Introduction to the XML syntax

Original Author(s): Markus Gylling

XML Markup

XML Markup is a description of the document's storage layout and logical structure. Markup is the methid with which the structure and semantics of the information in document is conveyed.

This section introduces Markup basics, and some common terminology central to all xml-related technologies.

Create a new text (.txt) file and save it with your name as the filename.

D:daisysourcesmyfirstxmlmiki.txt


Write the below name, street adress, postal code, city, country, and two telephone numbers on one line each in the text document.


 Miki Azuma
 3-2-11 Nishi-Shinjuku
 Shinjuku
 Japan
 03-5909-8220
 03-5909-8289

The Element

XML's basic unit of data and markup is called element.

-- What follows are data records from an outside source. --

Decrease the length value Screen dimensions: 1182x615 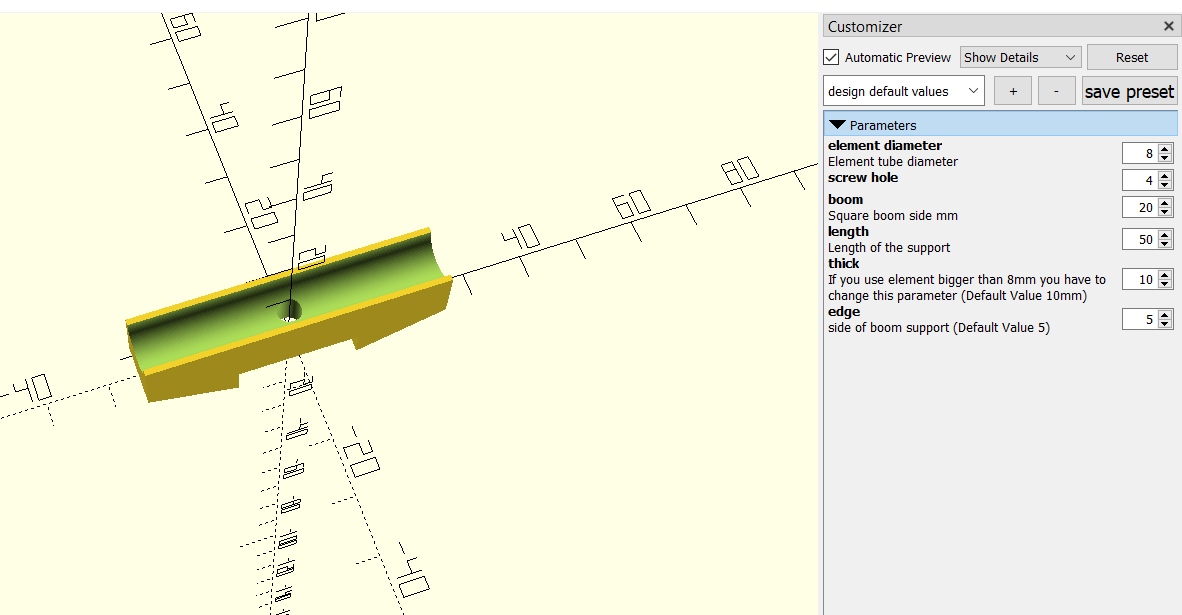[x=1165, y=244]
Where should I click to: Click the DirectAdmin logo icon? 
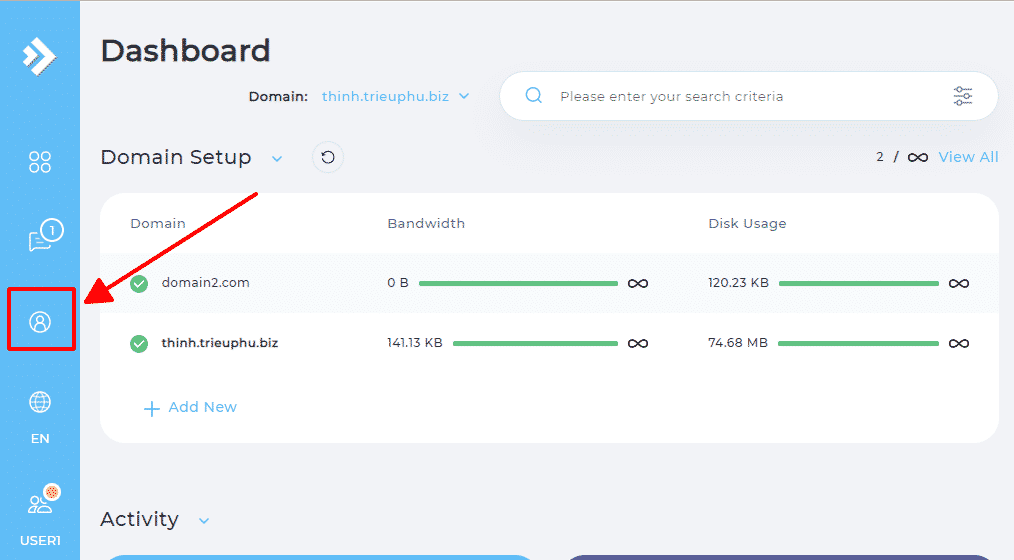pyautogui.click(x=40, y=55)
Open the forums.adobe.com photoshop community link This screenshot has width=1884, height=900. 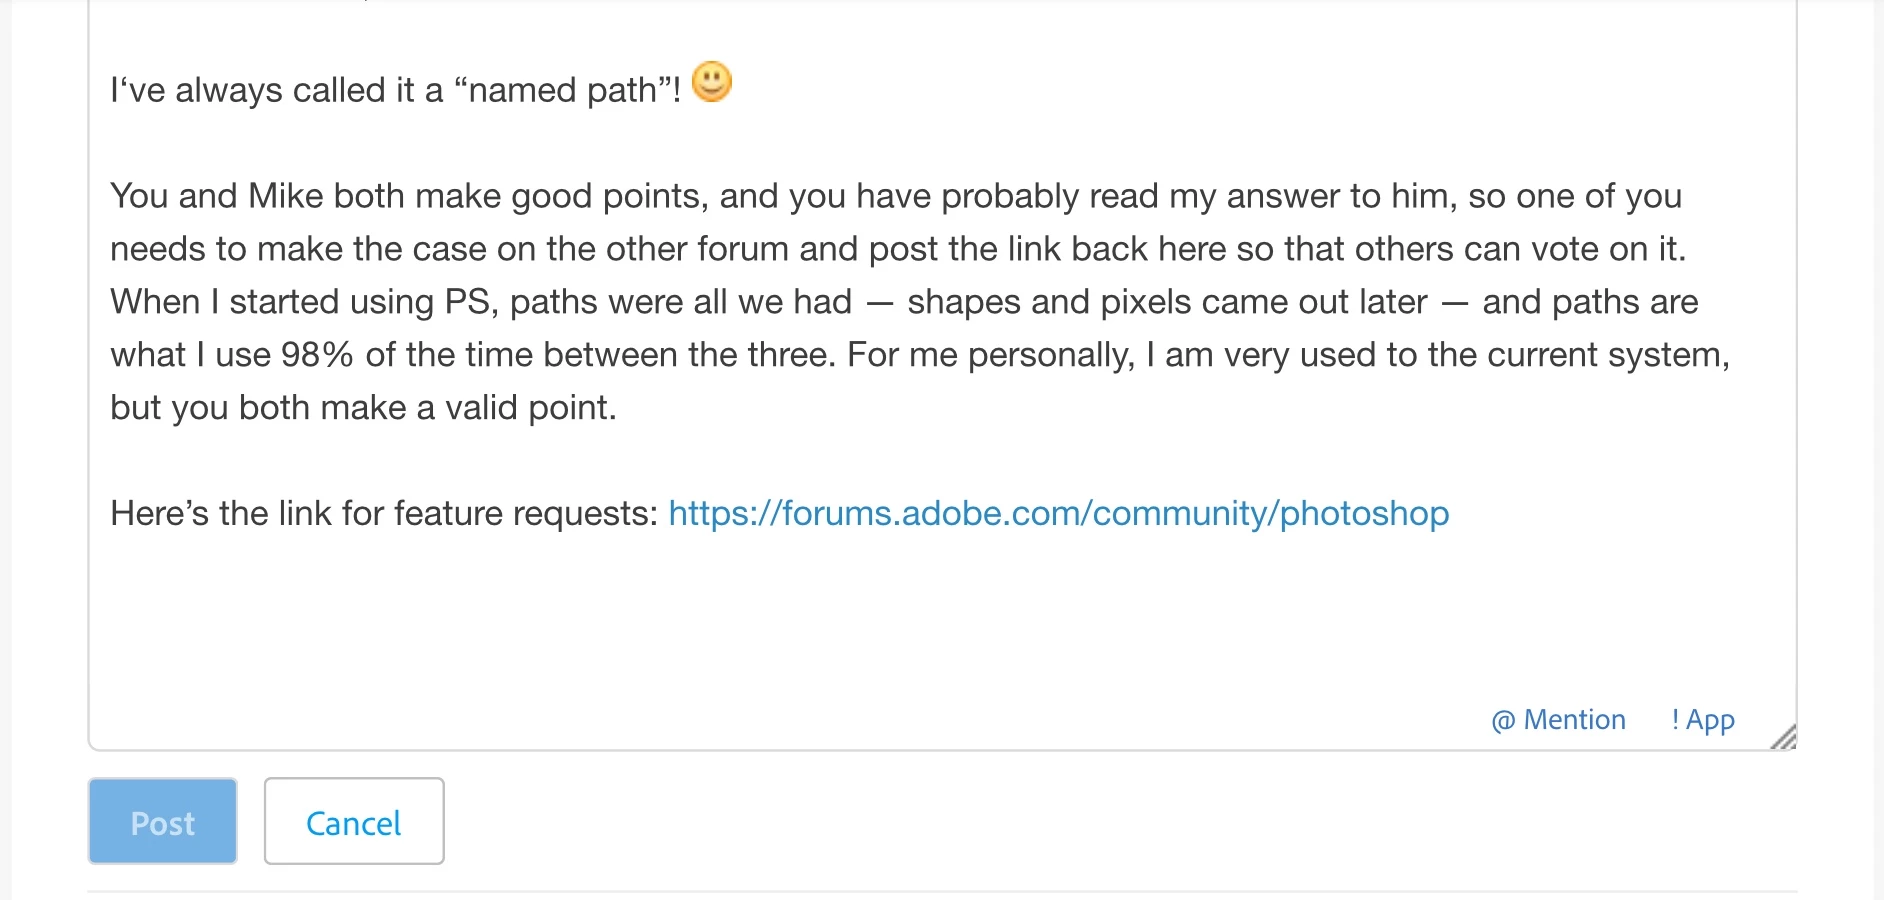(1058, 514)
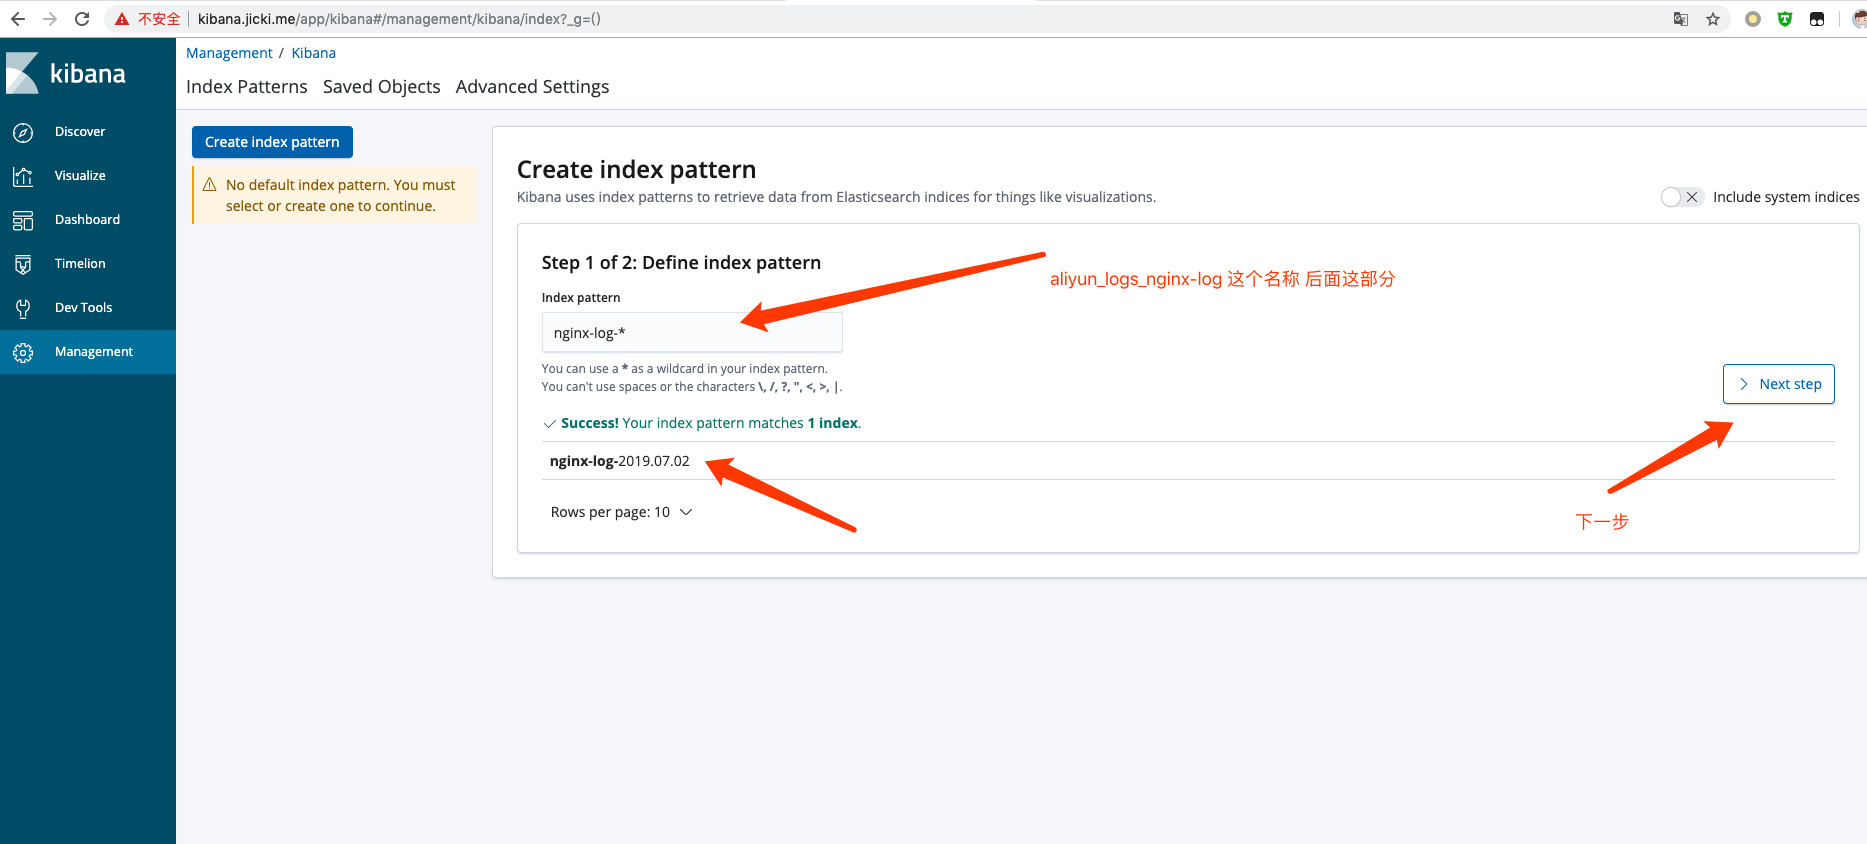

The element NAME mostly describes the kind of data/text that is contained within the element.

Example of an element:


  <paragraph>This is a paragraph</paragraph>

Another example of an element:


  <name>Keun-Hae Youk</name>

XML itself imposes no restrictions (except some restrictions on characters that can be used) on the element name. The language author decides what name is appropriate for the particular data/structure.

In so called document-centric XML, the element names mostly describe the structural and/or semantic role of the enclosed text, in its context.

Add element names to each line in your text document. Use an appropriate semantic to describe the element content.


 <name>Miki Azuma</name>
 <street>3-2-11 Nishi-Shinjuku</street>
 <city>Shinjuku</city>
 <country>Japan</country>
 <telephone>03-5909-8220</telephone>
 <telephone>03-5909-8289</telephone>

Note that XML element names can not contain spaces.

Open tag and Close tag

The XML element has an open tag and a closing tag. These are delimited by the less than ("<") and the greater than (">") characters.


  <name>Miki</name>

In the example above, <name> is the open tag of the element, and </name> is the closing tag of the element.

Note that the only difference is the "slash" character ("/") in the closing tag.

The open tag and the closing tag of an element always have the same name. The example below is an error.


  <name-begin>Miki</name-end>

Also note that element names are case sensitive. The example below is an error, because the open tag uses lower case, and the closing tag uses uppercase.


  <name>Miki</NAME>

Root element

All XML documents form a tree structure.

All XML Documents must have exactly one root element. Example:


  <root>
   <paragraph>text</paragraph>
   <paragraph>text</paragraph>
  </root>

A commonly used synonym for "root" is "document element".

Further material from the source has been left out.